Atlantic Union Bankshares Corporation
- The bank's logo
- Formerly: Union Bank and Trust Company (1902–2010) First Market Bank (1997–2010) Union First Market Bank (2010–2015) Union Bank & Trust (2015–2019)
- Type: Public company
- Traded as: NYSE: AUB
- Industry: Financial services
- Predecessors: Union Bank and Trust Company First Market Bank, FSB
- Founded: 1902; 124 years ago (as Union Bank And Trust Company) November 4, 1997; 28 years ago (as First Market Bank) March 20, 2010; 16 years ago (as Union First Market Bank)
- Headquarters: Bowling Green, Virginia (1902–2010) Richmond, Virginia (1997–Present),
- Number of locations: 190 branches (2026)
- Areas served: Virginia; Maryland; North Carolina;
- Key people: Ronald L. Tillett (chairperson); John C. Asbury (CEO); Maria Tedesco (President and COO);
- Products: Checking accounts, saving accounts, credit cards, loans
- Revenue: US$1.345 billion (2024)
- Net income: US$2.89 billion (2024)
- Total assets: US$24.585 billion (2024)
- Total equity: US$3.142 billion (2024)
- Number of employees: 2,125 (2024)
- Website: www.atlanticunionbank.com

= Atlantic Union Bank =

American financial institution

Atlantic Union Bankshares Corporation is a bank holding company based in Richmond, Virginia and is the parent company of Atlantic Union Bank, a regional bank. It operates 190 branches in Virginia, Maryland, and North Carolina and is the largest bank headquartered in Virginia. It is on the list of largest banks in the United States.

It offers loans for automobiles, commercial real estate, construction, and housing as well as equipment financing and insurance products.

==History==
The company traces it roots to Union Bank and Trust Company, founded in 1902 in Bowling Green, Virginia. In February 2010, the company merged with First Market Bank, FSB, and changed its name to Union First Market Bank (UFMB).

In June 2010, the company merged two affiliate banks, Northern Neck State and Rappahannock National, into UFMB.

UFMB acquired StellarOne Bank in 2014.

In 2015, UFMB rebranded to Union Bank & Trust (UB&T).

In December 2017, the bank acquired Xenith Bank.

In February 2019, the bank acquired Access National Corporation and its subsidiary, Middleburg Bank.

In May 2019, UB&T rebranded to Atlantic Union Bank to reflect geographic expansion.

In October 2019, the bank created a division focused on financing for commercial equipment.

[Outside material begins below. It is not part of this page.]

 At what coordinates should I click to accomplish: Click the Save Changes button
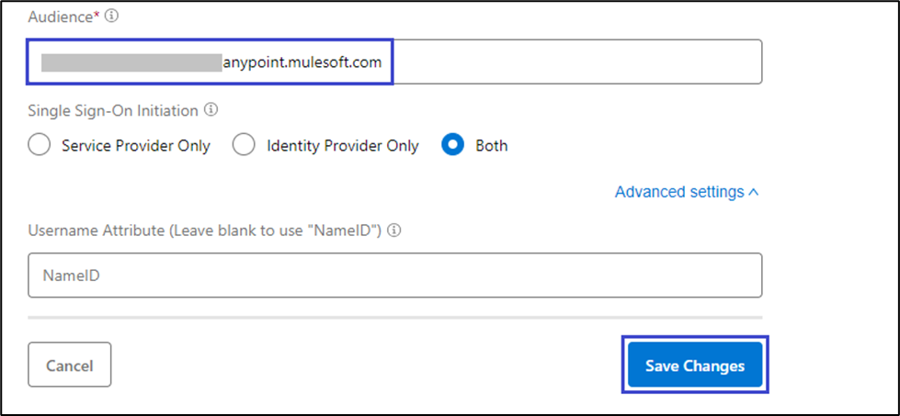[695, 365]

In June 2022, the company sold its registered investment adviser subsidiary.

In January 2023, the company transferred its stock listing from the Nasdaq to the New York Stock Exchange.

In April 2024, the company acquired American National Bankshares Inc., based in Danville, which owned American National Bank and Trust Co. The acquisition expanded Atlantic Union Bank into Virginia's Southside, New River Valley, and the Roanoke metropolitan area, as well as North Carolina, particularly in the Piedmont Triad metropolitan region and Raleigh.

In April 2025, the company acquired Sandy Spring Bank.

In June 2025, the company sold $2 billion of commercial real estate loans to an affiliate of The Blackstone Group for low 90s as a percentage of par value.

==Naming rights and sponsorships==
Atlantic Union Bank has naming rights for the Atlantic Union Bank Center, a multi-purpose arena on the James Madison University campus in Harrisonburg, Virginia as part of a ten-year name sponsorship agreement worth $2.25 million.

The bank also has naming rights for the Atlantic Union Bank Pavilion in Portsmouth.

The bank has sponsored Drumstick Dash, a 5K run in Roanoke. as well as the 10K Mini run for children in Richmond.

==Philanthropy==
In December 2019, the bank donated a building acquired in the 1990s to the town of Bowling Green.

In May 2022, following the Russian invasion of Ukraine, the bank co-organized a fundraiser in support of Ukraine.

In 2023, the bank funded grants allowing community groups and non-profit organizations to hire summer interns.

== Controversy ==
In December 2023, the Consumer Financial Protection Bureau ordered Atlantic Union Bank to pay a total of $6.2 million for misleading and illegally enrolling thousands of customers in its checking account overdraft program by phone in violation of the Electronic Fund Transfer Act.